___ Excerpted data ___

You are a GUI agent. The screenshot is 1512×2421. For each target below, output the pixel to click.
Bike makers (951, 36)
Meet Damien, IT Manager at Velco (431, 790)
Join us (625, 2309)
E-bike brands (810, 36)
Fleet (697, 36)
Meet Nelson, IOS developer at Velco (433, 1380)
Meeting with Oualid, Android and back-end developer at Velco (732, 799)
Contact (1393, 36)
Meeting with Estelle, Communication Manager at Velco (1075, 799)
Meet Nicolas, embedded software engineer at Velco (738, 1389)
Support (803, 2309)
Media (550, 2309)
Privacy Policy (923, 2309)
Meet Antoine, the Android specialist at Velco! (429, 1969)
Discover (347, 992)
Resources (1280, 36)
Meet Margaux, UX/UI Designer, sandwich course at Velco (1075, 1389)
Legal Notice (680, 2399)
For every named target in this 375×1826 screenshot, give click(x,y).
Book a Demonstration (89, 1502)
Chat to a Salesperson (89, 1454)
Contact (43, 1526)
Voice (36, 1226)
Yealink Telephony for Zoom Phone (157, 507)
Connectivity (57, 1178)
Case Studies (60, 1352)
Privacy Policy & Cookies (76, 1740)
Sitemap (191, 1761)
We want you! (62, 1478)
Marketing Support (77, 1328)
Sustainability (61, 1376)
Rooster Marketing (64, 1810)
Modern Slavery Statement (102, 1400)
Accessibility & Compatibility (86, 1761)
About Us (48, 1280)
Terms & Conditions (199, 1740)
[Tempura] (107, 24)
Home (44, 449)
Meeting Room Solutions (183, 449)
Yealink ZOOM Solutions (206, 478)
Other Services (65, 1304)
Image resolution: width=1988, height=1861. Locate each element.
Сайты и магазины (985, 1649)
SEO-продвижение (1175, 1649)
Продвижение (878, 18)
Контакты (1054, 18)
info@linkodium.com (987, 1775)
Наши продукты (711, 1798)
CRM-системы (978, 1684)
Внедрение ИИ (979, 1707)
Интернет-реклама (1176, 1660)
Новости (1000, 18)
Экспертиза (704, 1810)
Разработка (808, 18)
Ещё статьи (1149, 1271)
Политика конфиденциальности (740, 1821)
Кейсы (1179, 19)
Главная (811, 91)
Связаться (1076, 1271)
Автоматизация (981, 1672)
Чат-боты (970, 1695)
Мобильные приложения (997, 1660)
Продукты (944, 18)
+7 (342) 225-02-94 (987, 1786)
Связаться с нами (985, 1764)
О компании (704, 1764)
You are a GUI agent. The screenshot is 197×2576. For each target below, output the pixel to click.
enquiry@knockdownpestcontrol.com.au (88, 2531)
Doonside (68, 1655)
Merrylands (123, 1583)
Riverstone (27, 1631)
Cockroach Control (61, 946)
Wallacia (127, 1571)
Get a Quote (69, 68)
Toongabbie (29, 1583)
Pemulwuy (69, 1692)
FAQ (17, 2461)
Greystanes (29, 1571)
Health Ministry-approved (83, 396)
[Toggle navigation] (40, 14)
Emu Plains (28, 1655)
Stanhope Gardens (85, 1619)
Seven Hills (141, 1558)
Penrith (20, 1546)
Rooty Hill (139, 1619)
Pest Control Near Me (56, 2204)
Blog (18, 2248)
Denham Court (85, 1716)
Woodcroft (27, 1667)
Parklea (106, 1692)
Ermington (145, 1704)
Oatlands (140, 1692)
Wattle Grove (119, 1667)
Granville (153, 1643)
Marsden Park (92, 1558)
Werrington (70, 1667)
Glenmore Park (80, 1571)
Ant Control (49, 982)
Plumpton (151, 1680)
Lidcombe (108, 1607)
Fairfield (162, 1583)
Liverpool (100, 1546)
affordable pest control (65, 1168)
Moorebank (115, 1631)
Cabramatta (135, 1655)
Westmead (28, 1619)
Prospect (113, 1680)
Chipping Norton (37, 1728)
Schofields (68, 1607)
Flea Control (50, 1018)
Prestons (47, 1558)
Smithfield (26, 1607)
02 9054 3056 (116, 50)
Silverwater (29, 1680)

___

▶ Assigned task:
Nothing in the listing should change; repeat it in full.

▶ Output of the exercise:
You are a GUI agent. The screenshot is 1512×2421. For each target below, output the pixel to click.
Bike makers (951, 36)
Meet Damien, IT Manager at Velco (431, 790)
Join us (625, 2309)
E-bike brands (810, 36)
Fleet (697, 36)
Meet Nelson, IOS developer at Velco (433, 1380)
Meeting with Oualid, Android and back-end developer at Velco (732, 799)
Contact (1393, 36)
Meeting with Estelle, Communication Manager at Velco (1075, 799)
Meet Nicolas, embedded software engineer at Velco (738, 1389)
Support (803, 2309)
Media (550, 2309)
Privacy Policy (923, 2309)
Meet Antoine, the Android specialist at Velco! (429, 1969)
Discover (347, 992)
Resources (1280, 36)
Meet Margaux, UX/UI Designer, sandwich course at Velco (1075, 1389)
Legal Notice (680, 2399)
For every named target in this 375×1826 screenshot, give click(x,y).
Book a Demonstration (89, 1502)
Chat to a Salesperson (89, 1454)
Contact (43, 1526)
Voice (36, 1226)
Yealink Telephony for Zoom Phone (157, 507)
Connectivity (57, 1178)
Case Studies (60, 1352)
Privacy Policy & Cookies (76, 1740)
Sitemap (191, 1761)
We want you! (62, 1478)
Marketing Support (77, 1328)
Sustainability (61, 1376)
Rooster Marketing (64, 1810)
Modern Slavery Statement (102, 1400)
Accessibility & Compatibility (86, 1761)
About Us (48, 1280)
Terms & Conditions (199, 1740)
[Tempura] (107, 24)
Home (44, 449)
Meeting Room Solutions (183, 449)
Yealink ZOOM Solutions (206, 478)
Other Services (65, 1304)
Image resolution: width=1988, height=1861. Locate each element.
Сайты и магазины (985, 1649)
SEO-продвижение (1175, 1649)
Продвижение (878, 18)
Контакты (1054, 18)
info@linkodium.com (987, 1775)
Наши продукты (711, 1798)
CRM-системы (978, 1684)
Внедрение ИИ (979, 1707)
Интернет-реклама (1176, 1660)
Новости (1000, 18)
Экспертиза (704, 1810)
Разработка (808, 18)
Ещё статьи (1149, 1271)
Политика конфиденциальности (740, 1821)
Кейсы (1179, 19)
Главная (811, 91)
Связаться (1076, 1271)
Автоматизация (981, 1672)
Чат-боты (970, 1695)
Мобильные приложения (997, 1660)
Продукты (944, 18)
+7 (342) 225-02-94 (987, 1786)
Связаться с нами (985, 1764)
О компании (704, 1764)
You are a GUI agent. The screenshot is 197×2576. For each target below, output the pixel to click.
enquiry@knockdownpestcontrol.com.au (88, 2531)
Doonside (68, 1655)
Merrylands (123, 1583)
Riverstone (27, 1631)
Cockroach Control (61, 946)
Wallacia (127, 1571)
Get a Quote (69, 68)
Toongabbie (29, 1583)
Pemulwuy (69, 1692)
FAQ (17, 2461)
Greystanes (29, 1571)
Health Ministry-approved (83, 396)
[Toggle navigation] (40, 14)
Emu Plains (28, 1655)
Stanhope Gardens (85, 1619)
Seven Hills (141, 1558)
Penrith (20, 1546)
Rooty Hill (139, 1619)
Pest Control Near Me (56, 2204)
Blog (18, 2248)
Denham Court (85, 1716)
Woodcroft (27, 1667)
Parklea (106, 1692)
Ermington (145, 1704)
Oatlands (140, 1692)
Wattle Grove (119, 1667)
Granville (153, 1643)
Marsden Park (92, 1558)
Werrington (70, 1667)
Glenmore Park (80, 1571)
Ant Control (49, 982)
Plumpton (151, 1680)
Lidcombe (108, 1607)
Fairfield (162, 1583)
Liverpool (100, 1546)
affordable pest control (65, 1168)
Moorebank (115, 1631)
Cabramatta (135, 1655)
Westmead (28, 1619)
Prospect (113, 1680)
Chipping Norton (37, 1728)
Schofields (68, 1607)
Flea Control (50, 1018)
Prestons (47, 1558)
Smithfield (26, 1607)
02 9054 3056 (116, 50)
Silverwater (29, 1680)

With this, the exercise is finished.